▼
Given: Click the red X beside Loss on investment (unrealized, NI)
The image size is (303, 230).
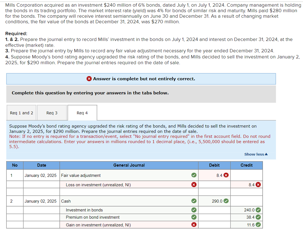Looking at the screenshot, I should coord(194,184).
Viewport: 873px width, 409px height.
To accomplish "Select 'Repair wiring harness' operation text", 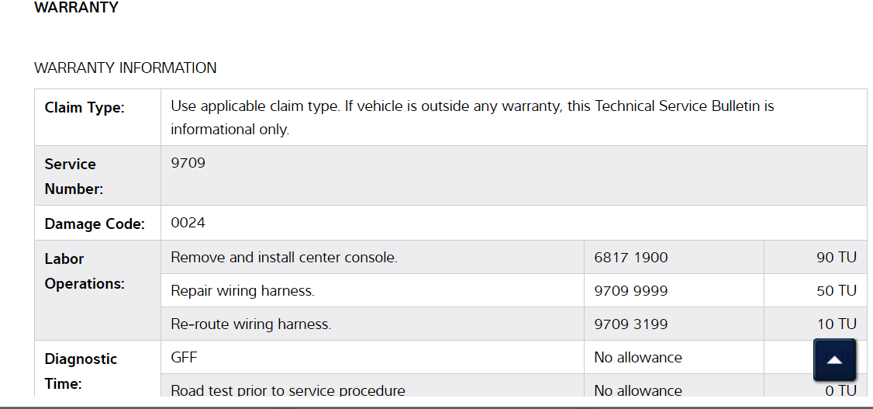I will (x=242, y=291).
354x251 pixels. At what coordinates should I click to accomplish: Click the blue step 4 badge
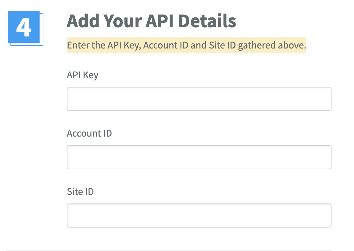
▲
* _Your objective_: Reply with nothing but the number of lines in the data that include the word "Click".

* _Completed task_: 2